Eat the frog (or not)
A common dictum for starting the day is ‘to eat the frog‘, which denotes the idea that one should do the hardest, most challenging tasks of one’s life first before dealing with the rest. There are many benefits to this approach, namely the psychological edge that one gains by tackling and, in due course, completing the most tedious tasks on hand so that the rest comes easy. It is also advisable to do the hardest things early in the day when one’s energy and concentration levels are at their highest. The reverse scenario is certainly undesirable, namely doing all the easy, minion tasks then doing the really hard ones that one has been dreading all day long, which almost certainly has a negative psychological effect on one’s workflow.

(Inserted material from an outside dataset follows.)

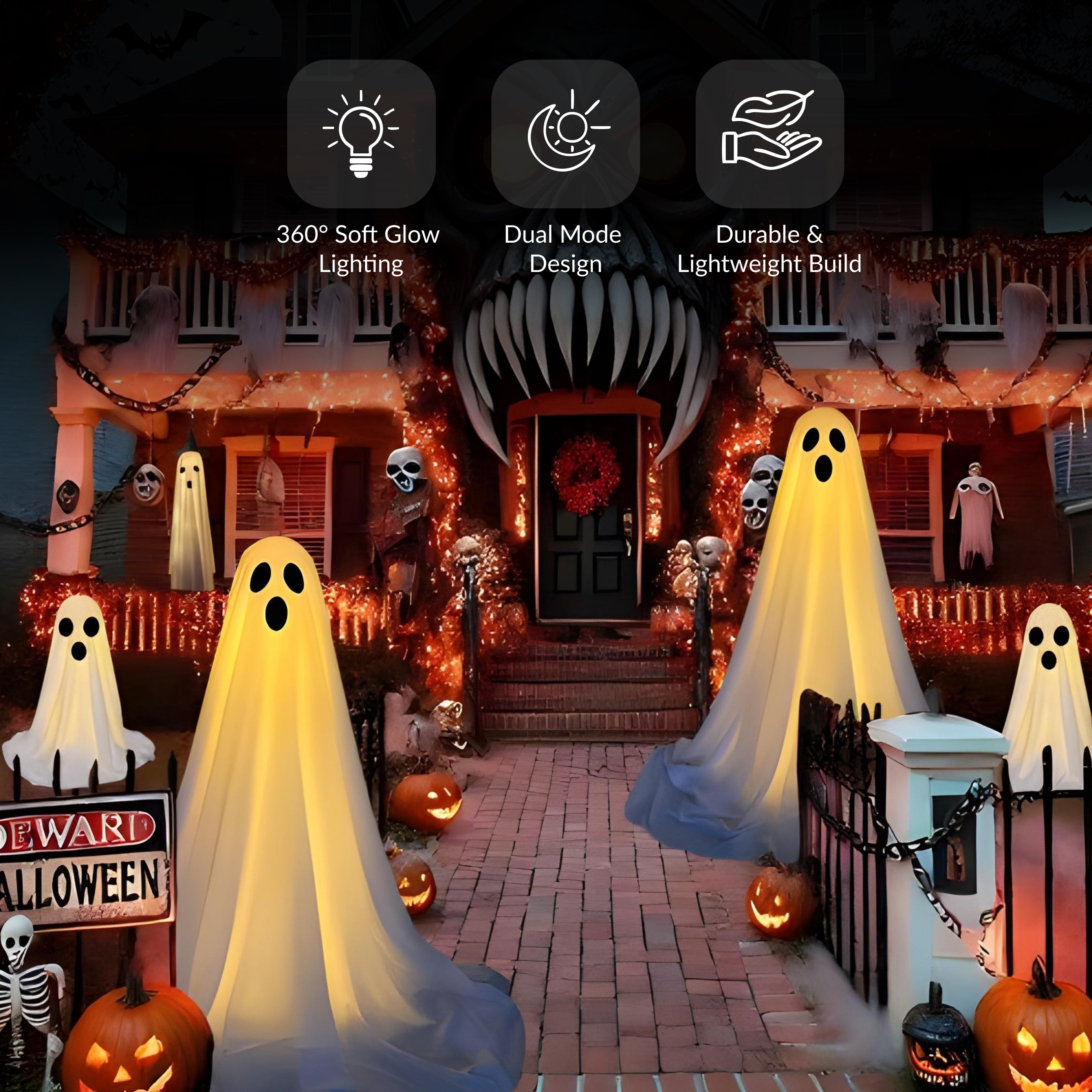Click the skeleton in bottom-left corner
Viewport: 1092px width, 1092px height.
(23, 983)
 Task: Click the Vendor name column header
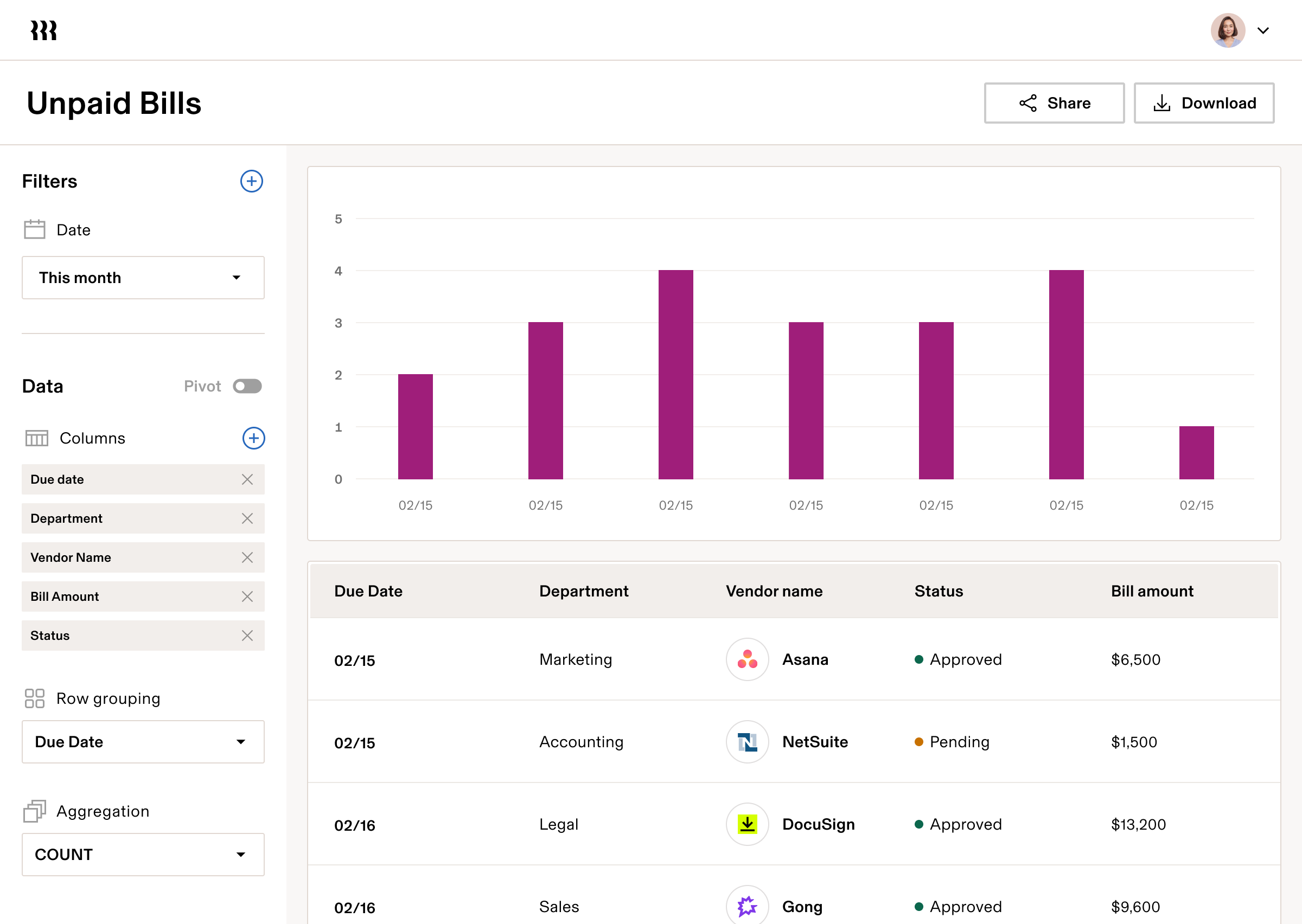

While I share the general positive attitude towards the strategy of ‘eating the frog’, I have reservations about always trying to do the hardest, most mammoth tasks early in one’s workday. I have advocated an approach of starting slow at the beginning of one’s work process, since starting too fast can only do damage to one’s health and may even deny one from reaching one’s optimal efficiency (known as ‘Flow‘), and thus it is maybe undesirable to rush into one’s busy schedule by immediately taking on the hardest and biggest tasks in one’s life, which, far from encouraging you to keep going, may even deter you from getting started at all, since these tasks are like brick walls on a steep mountain which seem almost impossible to climb, let alone overcome. In my life, I have hence tried to use some easy tasks as part of my warm-up process for the rest of the day, which, apart from getting my engine heated and making sure that I am ready to go, can also motivate me to keep going until I hit the optimal efficiency I need in order to deal with the biggest and hardest things in my life. As before, I realise that I am presenting an unorthodox view here in terms of work flow and efficiency, and I certainly do not expect many (if any) people to agree with me, but I do have reasons for believing that the hardest, most challenging tasks can and should be reserved for the best part of one’s day, which need not be the start of the day when one is feeling most energetic and enthusiastic but later on in the day when one’s system has fully kicked in and ready to go. Come what may, the important thing is to get going. Don’t give up.